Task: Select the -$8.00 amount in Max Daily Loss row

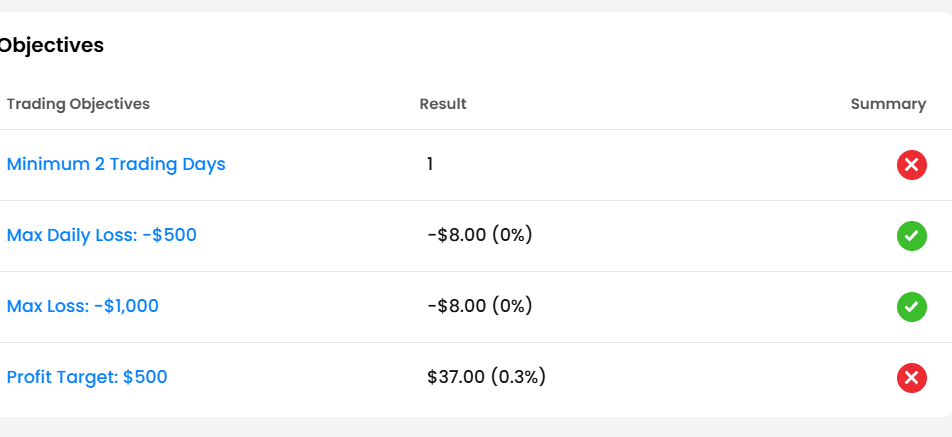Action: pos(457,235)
━━━
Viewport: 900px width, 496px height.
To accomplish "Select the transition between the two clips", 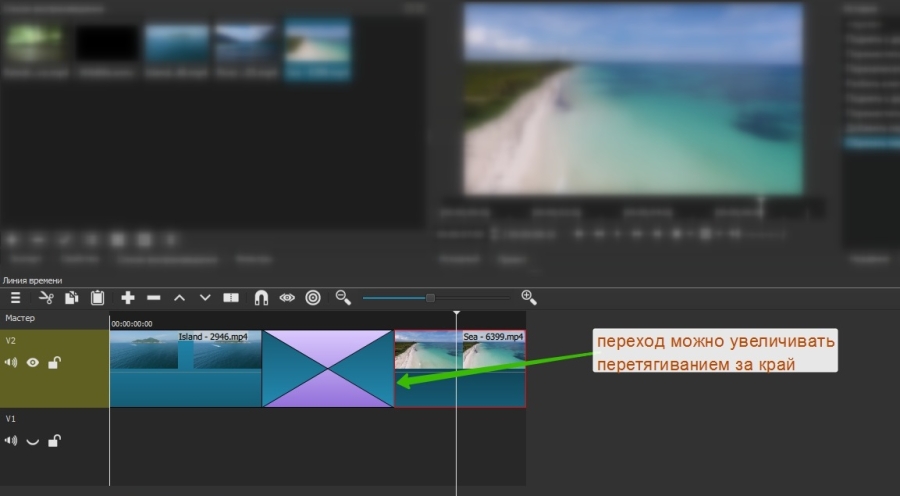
━━━
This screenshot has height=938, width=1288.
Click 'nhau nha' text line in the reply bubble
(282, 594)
━━━
# [WHAT YOU WILL DO]
Only lines that include "height" belong in the answer; copy all of them from the listing.

# [SOLVED PROBLEM]
Viewport: 900px width, 496px height.
This screenshot has height=938, width=1288.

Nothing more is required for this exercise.